Best practice 8.3 – Define and measure the computing performance metrics

Define how you will measure performance of the analytics solutions for each step in the process. For example, if the computing solution is a transient Amazon EMR cluster, you can take the following approach. Define the performance as the Amazon EMR job runtime from the launch of the EMR cluster, process the job, then shut down the cluster. As another example, if the computing solution is an Amazon Redshift cluster that is shared by a business unit, you can define the performance as the runtime duration for each SQL query.

Suggestion 8.3.1 – Define performance efficiency metrics

Collect and use metrics to scale the resources to meet business requirements. By doing so, your team can track unexpected spikes to make future improvements.

Suggestion 8.3.2 – Continually identify under-performing components and fine-tune the infrastructure or application logic

After you have defined the performance measurement, you should identify which infrastructure components or jobs are running below the performance criteria. Performance fine-tuning varies for each AWS service, but generally, optimizing queries or workloads can enhance performance without necessitating infrastructure modifications.

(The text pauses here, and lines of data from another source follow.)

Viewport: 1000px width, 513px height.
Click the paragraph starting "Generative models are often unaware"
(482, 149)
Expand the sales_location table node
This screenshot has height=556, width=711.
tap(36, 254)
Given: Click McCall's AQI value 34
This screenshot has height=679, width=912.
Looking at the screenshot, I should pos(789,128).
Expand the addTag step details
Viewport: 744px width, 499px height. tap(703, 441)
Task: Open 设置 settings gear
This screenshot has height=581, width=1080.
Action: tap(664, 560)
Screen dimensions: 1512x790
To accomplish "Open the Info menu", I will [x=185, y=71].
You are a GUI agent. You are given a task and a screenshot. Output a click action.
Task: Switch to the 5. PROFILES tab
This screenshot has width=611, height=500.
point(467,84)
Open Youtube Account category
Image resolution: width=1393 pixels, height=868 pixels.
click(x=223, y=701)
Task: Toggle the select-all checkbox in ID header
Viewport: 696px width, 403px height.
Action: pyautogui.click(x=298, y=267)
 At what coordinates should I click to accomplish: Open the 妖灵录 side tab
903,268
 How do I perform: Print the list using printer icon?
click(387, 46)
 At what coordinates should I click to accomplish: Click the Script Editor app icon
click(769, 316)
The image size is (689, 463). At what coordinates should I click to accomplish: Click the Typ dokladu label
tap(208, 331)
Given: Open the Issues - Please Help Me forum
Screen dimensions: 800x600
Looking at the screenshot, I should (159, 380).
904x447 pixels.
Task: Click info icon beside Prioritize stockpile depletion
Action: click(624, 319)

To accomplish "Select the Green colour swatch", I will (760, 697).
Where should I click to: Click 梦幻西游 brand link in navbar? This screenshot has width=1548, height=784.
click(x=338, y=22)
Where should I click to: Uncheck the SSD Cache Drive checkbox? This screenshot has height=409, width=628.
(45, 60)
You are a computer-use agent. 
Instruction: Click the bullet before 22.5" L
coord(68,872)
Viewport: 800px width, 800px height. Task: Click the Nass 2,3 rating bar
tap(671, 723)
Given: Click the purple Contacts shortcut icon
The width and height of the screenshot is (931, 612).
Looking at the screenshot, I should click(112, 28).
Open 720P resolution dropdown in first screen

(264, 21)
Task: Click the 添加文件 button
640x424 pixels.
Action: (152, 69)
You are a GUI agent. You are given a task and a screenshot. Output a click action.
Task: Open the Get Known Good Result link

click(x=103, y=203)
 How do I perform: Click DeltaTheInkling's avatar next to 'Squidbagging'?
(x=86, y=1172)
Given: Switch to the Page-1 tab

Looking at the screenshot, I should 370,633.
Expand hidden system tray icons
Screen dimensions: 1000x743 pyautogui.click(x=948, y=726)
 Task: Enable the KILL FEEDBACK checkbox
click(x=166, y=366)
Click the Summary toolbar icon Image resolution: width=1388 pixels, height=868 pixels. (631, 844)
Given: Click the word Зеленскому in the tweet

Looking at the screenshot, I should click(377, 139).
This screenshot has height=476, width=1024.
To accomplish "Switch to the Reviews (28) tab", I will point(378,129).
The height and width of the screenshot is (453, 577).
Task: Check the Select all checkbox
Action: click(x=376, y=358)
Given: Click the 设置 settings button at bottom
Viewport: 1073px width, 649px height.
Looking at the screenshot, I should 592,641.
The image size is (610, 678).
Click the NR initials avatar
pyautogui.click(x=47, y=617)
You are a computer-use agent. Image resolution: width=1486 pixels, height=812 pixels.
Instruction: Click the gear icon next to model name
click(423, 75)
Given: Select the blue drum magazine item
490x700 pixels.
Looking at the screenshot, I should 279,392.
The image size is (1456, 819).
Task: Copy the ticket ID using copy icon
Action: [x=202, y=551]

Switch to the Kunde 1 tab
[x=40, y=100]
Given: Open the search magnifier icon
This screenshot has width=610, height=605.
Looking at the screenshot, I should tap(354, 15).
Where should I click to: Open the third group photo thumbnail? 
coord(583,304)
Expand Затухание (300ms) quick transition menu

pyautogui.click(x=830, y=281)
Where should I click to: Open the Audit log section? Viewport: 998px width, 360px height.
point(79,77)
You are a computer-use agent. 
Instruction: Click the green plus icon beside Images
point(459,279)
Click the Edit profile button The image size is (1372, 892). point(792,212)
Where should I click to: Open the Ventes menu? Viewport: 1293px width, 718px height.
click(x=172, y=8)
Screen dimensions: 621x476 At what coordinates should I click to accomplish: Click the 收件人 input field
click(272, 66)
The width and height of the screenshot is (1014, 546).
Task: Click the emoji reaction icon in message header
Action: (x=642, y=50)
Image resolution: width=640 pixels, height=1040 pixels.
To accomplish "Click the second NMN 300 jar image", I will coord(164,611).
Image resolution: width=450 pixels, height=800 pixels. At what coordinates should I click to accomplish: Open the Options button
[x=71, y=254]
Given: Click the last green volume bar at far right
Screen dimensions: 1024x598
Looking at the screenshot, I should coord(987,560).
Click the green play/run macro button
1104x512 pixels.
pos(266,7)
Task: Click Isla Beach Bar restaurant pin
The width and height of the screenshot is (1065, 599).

For example, if it is an Amazon EMR cluster running a Spark application, you could explore tuning your Spark configuration. If after fine-tuning you still need more performance, you can change to a larger cluster instance type, or increase the number of cluster nodes.

For an Amazon Redshift cluster, you can fine-tune the SQL queries that are running below the performance criteria and if required, increase the number of cluster nodes to increase parallel computing capacity.